Revisiting Zeroth-Order Optimization for Memory-Efficient LLM Fine-Tuning: A Benchmark

Yihua Zhang, Pingzhi Li, Junyuan "Jason" Hong, Jiaxiang Li, Yimeng Zhang, Wenqing Zheng, Pin-Yu Chen, Jason D. Lee, Wotao Yin, Mingyi Hong, Zhangyang Wang, Sijia Liu, Tianlong Chen

February 2024

Abstract

In the evolving landscape of natural language processing (NLP), fine-tuning pre-trained Large Language Models (LLMs) with first-order (FO) optimizers like SGD and Adam has become standard. Yet, as LLMs grow {in size}, the substantial memory overhead from back-propagation (BP) for FO gradient computation presents a significant challenge. Addressing this issue is crucial, especially for applications like on-device training where memory efficiency is paramount. This paper proposes a shift towards BP-free, zeroth-order (ZO) optimization as a solution for reducing memory costs during LLM fine-tuning, building on the initial concept introduced by MeZO. Unlike traditional ZO-SGD methods, our work expands the exploration to a wider array of ZO optimization techniques, through a comprehensive, first-of-its-kind benchmarking study across five LLM families (Roberta, OPT, LLaMA, Vicuna, Mistral), three task complexities, and five fine-tuning schemes. Our study unveils previously overlooked optimization principles, highlighting the importance of task alignment, the role of the forward gradient method, and the balance between algorithm complexity and fine-tuning performance. We further introduce novel enhancements to ZO optimization, including block-wise descent, hybrid training, and gradient sparsity. Our study offers a promising direction for achieving further memory-efficient LLM fine-tuning. The code is available at the URL.

Type

Conference paper

Publication

In The Forty-first International Conference on Machine Learning

Zeroth-order (ZO) optimization methods are often preferred for its gradient-free nature which makes it more memory efficient and probably computation efficient. Though first-order (FO) optimization methods are more accurate in gradient computation, it is hard for LLM to fit into a memory-limited devices leading to strong demand for memory-efficient optimization methods. In the benchmark, we empirically get insights into the battle between FO and ZO. Importantly, we answer these questions

When ZO methods have strong memory efficiency compared to all FO methods?
How is the performance of ZO methods compared to the FO methods?
Are ZO methods really faster than FO methods?

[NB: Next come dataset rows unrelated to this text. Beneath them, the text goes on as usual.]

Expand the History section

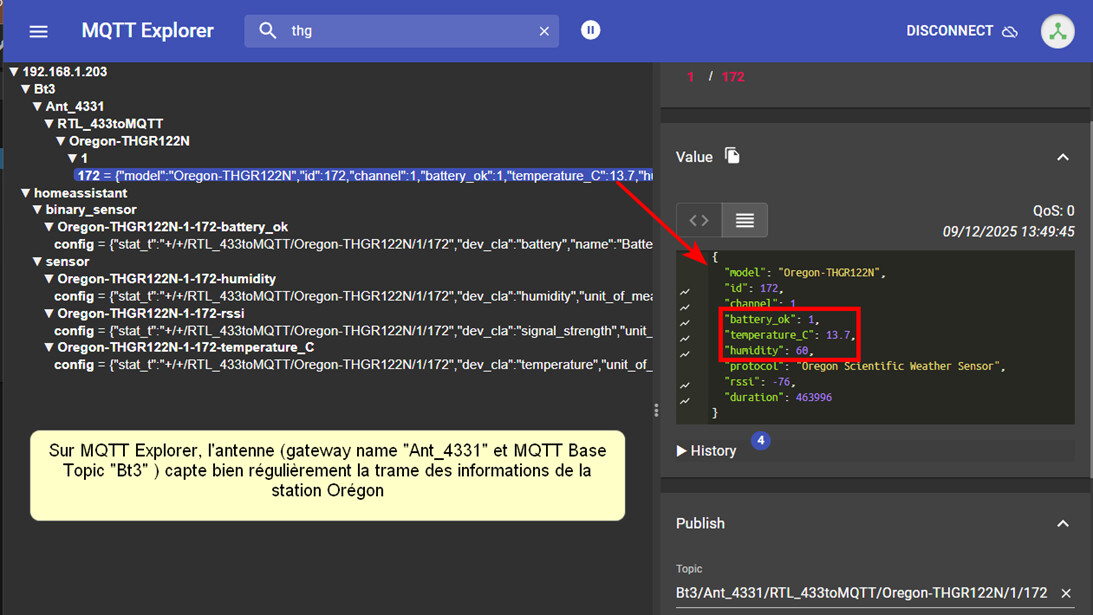pyautogui.click(x=707, y=451)
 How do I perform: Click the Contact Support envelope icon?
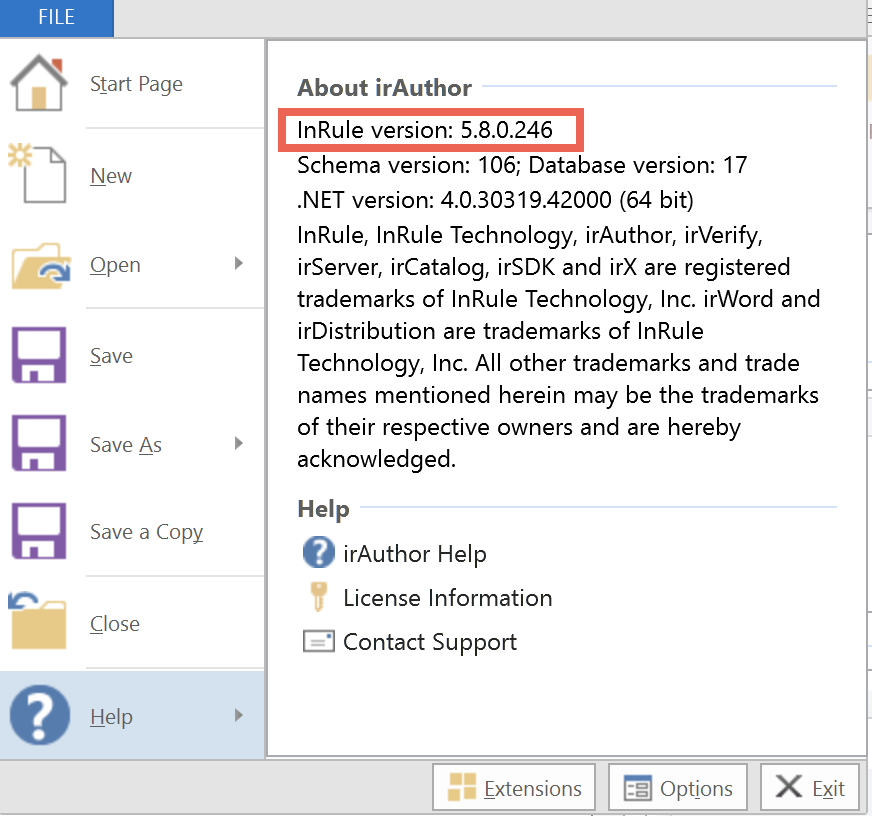(317, 641)
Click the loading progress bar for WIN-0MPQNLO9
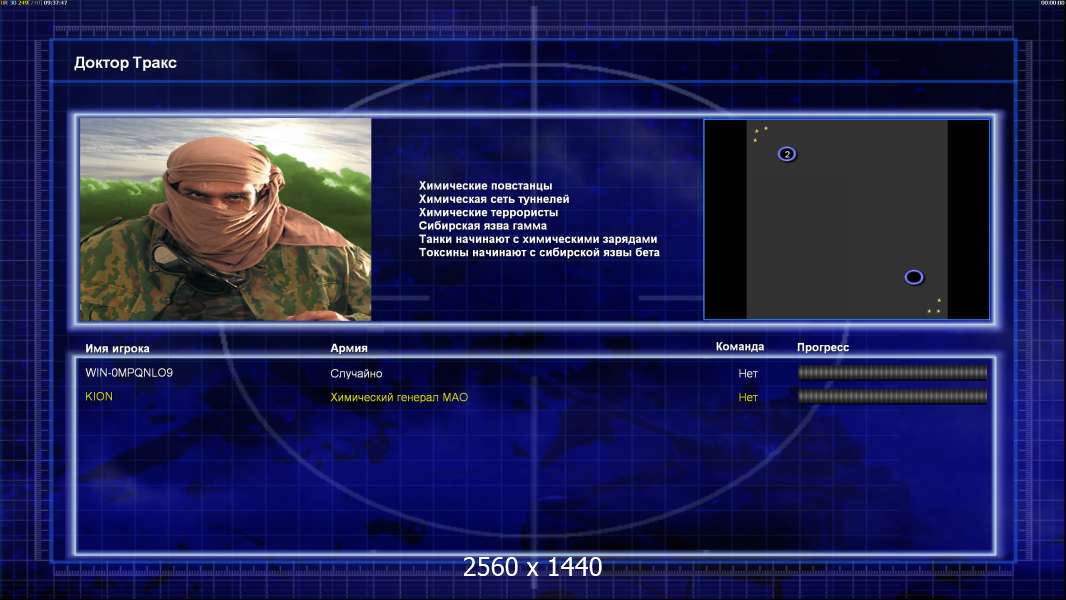The image size is (1066, 600). pyautogui.click(x=892, y=372)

Delayed Memory Inefficiency of SGD

Memory peak is the bottleneck for adopting a LLM into a memory-limited device. To find the memory peak, we need to look at the process of optimization which can be unfolded in four steps:

Step 0: Model Loading: Initialize the model with parameter $\mathbf{x}$;
Step 1: Forward Pass: Compute loss $\ell(x)$, and save forward pass states $\mathbf{s}_{\text{fwd}}$;
Step 2: Backward Pass: Calculate gradients w.r.t. $\mathbf{x}$, and generate backward states $\mathbf{s}_{\text{bwd}}$;
Step 3: Optimization Step: Update $\mathbf{x}$ and $\mathbf{s}_{\text{opt}}$ using gradients and utilize temporal state $\mathbf{s}_{\text{opt}}'$ that will be released immediately;

In the below figure, we provide a theoretic analysis based on the general pipeline. A interesting observation is the $\max$ operation in the peak memory estimation because the peak memory is been chosen from the three steps with dynamic memory allocation. For example, FO-SGD consumes $|\mathbf{x}| + \max [ \frac{1}{2}|\mathbf{a}| + \frac{1}{2}|\mathbf{x}|, |\mathbf{x}| ]$. In comparison, ZO-SGD requires $\frac{1}{2} |\mathbf{x}| + \max_l \frac{1}{2} |\mathbf{x}_l|$ memory. The memory efficiency advantage of ZO-SGD will be gradually increased by $\frac{1}{2}|\mathbf{a}|$ if activation memory overwelms the parameters', i.e., $\frac{1}{2}|\mathbf{a}| > \frac{1}{2}|\mathbf{x}|$. That means if the model is not very large and the activation is very dense, then the advantage of ZO methods will be reduced.

Fig: Comparison of total memory complexity of different optimizers when fine-tuning the full model. $|\mathbf{x}|$ denotes the memory of parameters (or gradients in the same size) in full precision. $|\mathbf{a}|$ denotes the memory consumption of intermediate results saved for post-hoc backward during forward. $|\mathbf{x}_l|$ and $|\mathbf{a}_l|$ represents the parameter and intermediate memory of a specific layer $l$.

We empirically demonstrate the advantage delayed memory inefficiency of FO-SGD in the below figure. Obviously, the memory inefficiency of FO-SGD is augmented with long context just like inference.